La Segunda República española padeció de muchos males, entre los que estaban los propios de la Europa de su época histórica, así como ciertos errores crasos en su diseño constitucional. Pero padeció sobre todo, y precisamente en los personajes políticos que más directamente la dirigieron y simbolizaron, de dos defectos que se revelaron terribles a la larga: la inflación de expectativas y la intransigencia de principios.
La Segunda República nació ilusionada y pacíficamente en el seno de una sociedad que llevaba treinta años de un fuerte desarrollo modernizador y con una acusada movilidad ascendente. Quizá por ello generó en sus políticos, unos aficionados sin experiencia previa de gobierno, un exceso de expectativas: la República podía y debía resolver de golpe todos los grandes problemas de España, el clerical, el agrario, el de la enseñanza, el territorial, el militar, etc. Se creyó adanistamente que se estaba en un tiempo nuevo que permitía cambiar radicalmente y de un plumazo la realidad de la sociedad española, mediante una serie de «destrucciones significativas», dijo Azaña. La realidad pronto enseñó su cara rebelde y su perfil difícil, y las desilusiones fueron tan grandes como lo habían sido las previas expectativas creadas.
Pero es que, además, la Segunda República fue la época de los intransigentes. Casi todas las fuerzas políticas en liza, del anarquismo al nacional-catolicismo, de los republicanos de izquierda a los socialistas, sobrevaloraron la fidelidad estricta a los principios y condenaron cualquier atisbo de pacto con los contrarios como una traición inadmisible a su ideario. Es característico a este respecto el jacobinismo intransigente de los republicanos de izquierdas, a quienes tocó dirigir inicialmente la República, y que la entendieron como si fuera un régimen de su propiedad en el que no cabía pactar con los conservadores accidentalistas. «No más abrazos de Vergara, no más pactos, no más transacciones, si quieren la guerra civil que la hagan», dijo Albornoz ya en 1931. El único partido (el Radical de Lerroux) que concebía la política como pacto y transacción, casi como un negocio, resultó aplastado entre tanta intransigencia y pureza.

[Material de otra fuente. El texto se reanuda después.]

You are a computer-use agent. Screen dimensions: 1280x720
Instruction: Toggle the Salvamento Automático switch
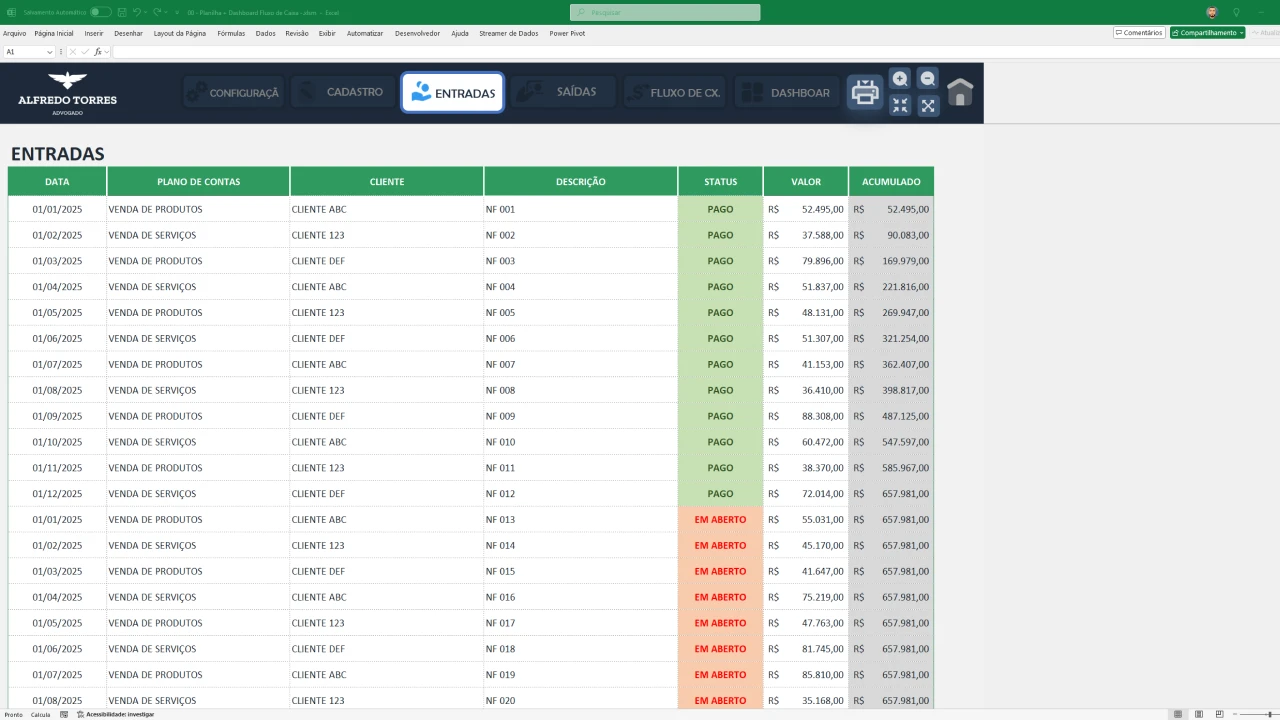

A la altura de julio de 1936 el régimen republicano se había demostrado como un fracaso que exigía a gritos una corrección urgente: una corrección de firmeza democrática como la que pedían Maura o Sánchez Román. Pero para entonces las fuerzas políticas a derecha e izquierda de los republicanos habían ya apostado mayoritariamente por soluciones que iban más allá de la democracia, fueran éstas la revolución o el golpe militar reaccionario. La violencia política, hija directa de la exclusión y la intransigencia, se había adueñado de la República y el eclipse de la democracia en España había comenzado. Franco lo convirtió en una noche trágica que duró cuarenta años.